*TRECHO CITADO*
_____

Projeções de produção de madeira: por que é difícil acertar os estoques futuros?

Projetar a produção de madeira tem uma importância estratégica dentro dos negócios e indústrias florestais. É a base de importantes tomadas de decisão que terão reflexos no médio e longo prazo das empresas.

Mas a tarefa de determinar a produção futura tem sido cada vez mais desafiadora e isso tem impacto direto na previsibilidade do abastecimento industrial e/ou retorno sobre os investimentos.

Para entendermos melhor esse desafio, é importante entendermos as bases do método mais utilizado hoje para a projeção em nível de povoamento: as curvas empíricas de crescimento. Geralmente, elas são derivadas de dados de inventário em função da idade, índice de sítio, densidade de plantas, entre outros.

Esse método começou a se popularizar em meados dos anos 60/70, com o avanço da computação e maior disponibilidade de dados de inventário, que tornou possível trabalhar melhor com os modelos não-lineares.

Esse modelo sempre funcionou bem para as florestas de ciclo longo e crescimento lento. E passamos a utilizá-lo em nossas “fast-growing plantations” que, com o bem conhecido desenvolvimento da silvicultura no Brasil ao longo das décadas, apresenta hoje ciclos de 5 a 7 anos para o eucalipto.

Pois bem, esse é um dos pontos principais para entender por que nem sempre as projeções funcionam tão bem, especialmente nas condições de ciclo curto, rápido crescimento e maiores oscilações climáticas. E uma das principais explicações está na conhecida influência das condições meteorológicas no crescimento das florestas.

De forma resumida, as curvas de crescimento assumem que, com uma ou mais medições da floresta no tempo, comparadas com as curvas de referência, conseguimos capturar a interação da capacidade de produção do sítio com a genética das árvores, e o crescimento no futuro segue um ritmo uniforme. No entanto, sabemos que o ritmo de crescimento anual das florestas não é nada uniforme.

Exemplo da construção e uso de curvas de crescimento (Hdom em função da idade), com diferentes modelos, para a região de Campos Gerais no Paraná (Retslaff et al, 2015)

Oscilações climáticas X Crescimento

Uma das razões do método funcionar bem para florestas de crescimento lento é que os intervalos de medições são espaçados o suficiente para diluir anos atípicos. Uma floresta com ciclo de 80 anos, por exemplo, pode ser medida a cada 10 anos. Dentro do intervalo de 10 anos, anos mais secos são compensados por anos mais chuvosos e isso tende a representar melhor o “normal” do sítio.

Já no caso das florestas de rápido crescimento, monitoramos o crescimento das florestas em intervalos bem mais curtos (usualmente a cada ano), onde o incremento anual (ICA) é bastante dependente das condições meteorológicas vigentes. Isso faz com que o crescimento de cada ano tenha influência bastante forte na estimativa futura, especialmente nos primeiros anos.

_____

*INFORMAÇÕES FORNECIDAS*
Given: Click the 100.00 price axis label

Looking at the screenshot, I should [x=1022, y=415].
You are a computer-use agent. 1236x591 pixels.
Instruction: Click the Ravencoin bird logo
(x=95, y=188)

_____

*USANDO AS INFORMAÇÕES*
**a.** Reescreva a parte do trecho citado que começa em "Esse método começou" e termina em "para o eucalipto.", substituindo "eucalipto" por "pinus".
**b.** Responda com base no trecho citado:
(i) Em que período o método das curvas empíricas de crescimento começou a se popularizar?
(ii) Qual é a duração atual dos ciclos do eucalipto no Brasil?
(iii) Com que intervalo pode ser medida uma floresta com ciclo de 80 anos?

*RESPOSTAS POR TAREFA*
**a.**
Esse método começou a se popularizar em meados dos anos 60/70, com o avanço da computação e maior disponibilidade de dados de inventário, que tornou possível trabalhar melhor com os modelos não-lineares.

Esse modelo sempre funcionou bem para as florestas de ciclo longo e crescimento lento. E passamos a utilizá-lo em nossas “fast-growing plantations” que, com o bem conhecido desenvolvimento da silvicultura no Brasil ao longo das décadas, apresenta hoje ciclos de 5 a 7 anos para o pinus.

**b.**
(i) O método começou a se popularizar em meados dos anos 60/70.
(ii) Os ciclos do eucalipto no Brasil são hoje de 5 a 7 anos.
(iii) Essa floresta pode ser medida a cada 10 anos.